Duke University hosts pro-terror organization’s conference

The January issue of Commentary is out, and it contains a disturbing piece by two Duke University graduate students, Eric Adler and Jack Langer called “The Intifada Comes to Duke.” The authors are referring to Duke’s recent hosting of the annual conference of the Palestine Solidarity Movement (PSM). One of PSM’s stated principles is that it refuses to denounce any terrorist act committed by Palestinians. But that doesn’t mean PSM is agnostic about such terrorist acts. One of the scheduled speakers at the Duke conference, Charles Carlson, has openly called for lethal attacks against Israelis — “each wedding, Passover celebration, or bar mitzvah [in Israel] is a potential military target.” (The seminar Carlson was scheduled to lead eventually was cancelled with no explanation). One PSM organizer, Fadi Kiblawi has written of his urge to “strap a bomb to his chest and kill those Zionist racists.” Another spokesperson, Hatem Bazian has called for “an intifada in this country.” And Sami al-Arian, who has been active in the movement, is awaiting trial in Florida for racketeering and terrorism.

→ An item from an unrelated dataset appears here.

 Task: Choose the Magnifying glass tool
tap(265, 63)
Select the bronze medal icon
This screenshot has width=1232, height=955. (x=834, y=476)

None of this was of concern to Duke president Richard Brodhead. He found the decision to host the pro-terror organization to be “an easy one” given “the importance of the principle free expression.” It is true that after the PSM’s statements and deeds were spelled out in detail for Brodhead, he modified his position. Now the “deepest” reason for hosting the conference was no longer free speech, but “the principle of education through dialogue.”
The dialogue, as Adler and Langer show, was a one-sided and darkly anti-Semitic affair. Keynote speaker Mazin Qumsiyeh (a Yale professor of genetics) presented a short history of the virulent Zionist “disease.” Israel was pronounced “racist” and a greater abuser of human rights than South Africa in the days of apartheid. One speaker defended the terrorist acivities of Hamas. At a workshop, Huweida Arraf of the International Solidarity Movement (ISM) urged students to join her group, which she acknowledged cooperates with Hamas and Islamic Jihad, and offered them tips on how to enter Israel surreptitiously. Thus, in the name of dialogue, did Duke University assist in the recruitment of accomplices to terrorism.
When it was all over, and after the dialogue had inspired a columnist on the Duke student newspaper to attack American Jews and their “shocking overrepresentation” in academia, President Brodhead pronounced himself satisfied. More than that, he expressed gratitude and pride at seeing his university involved in such a “constructive event.”
UPDATE: Many thanks to Davi Bernstein of Commentary for kindly emailing us the link to the Commenary article by Eric Adler and Jack Langer that did not appear in our original post.